» **Directions for this task**
Would you write out the entries below, every one of them, exactly?

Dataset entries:
------

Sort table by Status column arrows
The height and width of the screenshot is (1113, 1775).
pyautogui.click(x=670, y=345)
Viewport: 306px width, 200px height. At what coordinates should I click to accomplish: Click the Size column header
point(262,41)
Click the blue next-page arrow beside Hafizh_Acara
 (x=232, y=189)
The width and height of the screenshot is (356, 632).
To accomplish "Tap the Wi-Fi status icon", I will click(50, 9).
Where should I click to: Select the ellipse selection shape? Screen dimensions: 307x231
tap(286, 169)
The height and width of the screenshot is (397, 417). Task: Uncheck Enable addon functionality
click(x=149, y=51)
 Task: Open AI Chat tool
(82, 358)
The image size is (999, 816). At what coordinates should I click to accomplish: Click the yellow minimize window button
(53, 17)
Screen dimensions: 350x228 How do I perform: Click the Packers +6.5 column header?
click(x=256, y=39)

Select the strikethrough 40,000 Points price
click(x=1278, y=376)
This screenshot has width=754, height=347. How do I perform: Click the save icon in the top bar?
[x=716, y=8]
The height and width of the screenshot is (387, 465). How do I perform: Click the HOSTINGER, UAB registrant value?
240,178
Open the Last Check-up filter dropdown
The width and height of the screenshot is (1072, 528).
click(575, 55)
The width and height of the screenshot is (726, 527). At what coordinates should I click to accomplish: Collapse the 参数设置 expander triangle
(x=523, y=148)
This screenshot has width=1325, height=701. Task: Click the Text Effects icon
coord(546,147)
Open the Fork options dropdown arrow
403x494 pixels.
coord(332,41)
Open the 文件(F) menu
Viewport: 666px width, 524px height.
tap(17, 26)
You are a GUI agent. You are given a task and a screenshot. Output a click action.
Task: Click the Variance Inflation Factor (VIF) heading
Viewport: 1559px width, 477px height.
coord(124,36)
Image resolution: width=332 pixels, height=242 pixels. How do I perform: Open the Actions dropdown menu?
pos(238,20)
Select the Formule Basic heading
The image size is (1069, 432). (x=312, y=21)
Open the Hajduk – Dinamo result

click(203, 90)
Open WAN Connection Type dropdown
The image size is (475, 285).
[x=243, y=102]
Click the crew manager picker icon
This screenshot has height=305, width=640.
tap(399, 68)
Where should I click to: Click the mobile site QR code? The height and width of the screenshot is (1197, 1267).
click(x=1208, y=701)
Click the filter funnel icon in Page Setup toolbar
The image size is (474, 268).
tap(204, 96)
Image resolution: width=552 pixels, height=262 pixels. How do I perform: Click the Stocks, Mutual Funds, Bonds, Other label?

------

» **Problem solution**
Sort table by Status column arrows
The height and width of the screenshot is (1113, 1775).
pyautogui.click(x=670, y=345)
Viewport: 306px width, 200px height. At what coordinates should I click to accomplish: Click the Size column header
point(262,41)
Click the blue next-page arrow beside Hafizh_Acara
 (x=232, y=189)
The width and height of the screenshot is (356, 632).
To accomplish "Tap the Wi-Fi status icon", I will click(50, 9).
Where should I click to: Select the ellipse selection shape? Screen dimensions: 307x231
tap(286, 169)
The height and width of the screenshot is (397, 417). Task: Uncheck Enable addon functionality
click(x=149, y=51)
 Task: Open AI Chat tool
(82, 358)
The image size is (999, 816). At what coordinates should I click to accomplish: Click the yellow minimize window button
(53, 17)
Screen dimensions: 350x228 How do I perform: Click the Packers +6.5 column header?
click(x=256, y=39)

Select the strikethrough 40,000 Points price
click(x=1278, y=376)
This screenshot has width=754, height=347. How do I perform: Click the save icon in the top bar?
[x=716, y=8]
The height and width of the screenshot is (387, 465). How do I perform: Click the HOSTINGER, UAB registrant value?
240,178
Open the Last Check-up filter dropdown
The width and height of the screenshot is (1072, 528).
click(575, 55)
The width and height of the screenshot is (726, 527). At what coordinates should I click to accomplish: Collapse the 参数设置 expander triangle
(x=523, y=148)
This screenshot has width=1325, height=701. Task: Click the Text Effects icon
coord(546,147)
Open the Fork options dropdown arrow
403x494 pixels.
coord(332,41)
Open the 文件(F) menu
Viewport: 666px width, 524px height.
tap(17, 26)
You are a GUI agent. You are given a task and a screenshot. Output a click action.
Task: Click the Variance Inflation Factor (VIF) heading
Viewport: 1559px width, 477px height.
coord(124,36)
Image resolution: width=332 pixels, height=242 pixels. How do I perform: Open the Actions dropdown menu?
pos(238,20)
Select the Formule Basic heading
The image size is (1069, 432). (x=312, y=21)
Open the Hajduk – Dinamo result

click(203, 90)
Open WAN Connection Type dropdown
The image size is (475, 285).
[x=243, y=102]
Click the crew manager picker icon
This screenshot has height=305, width=640.
tap(399, 68)
Where should I click to: Click the mobile site QR code? The height and width of the screenshot is (1197, 1267).
click(x=1208, y=701)
Click the filter funnel icon in Page Setup toolbar
The image size is (474, 268).
tap(204, 96)
Image resolution: width=552 pixels, height=262 pixels. How do I perform: Click the Stocks, Mutual Funds, Bonds, Other label?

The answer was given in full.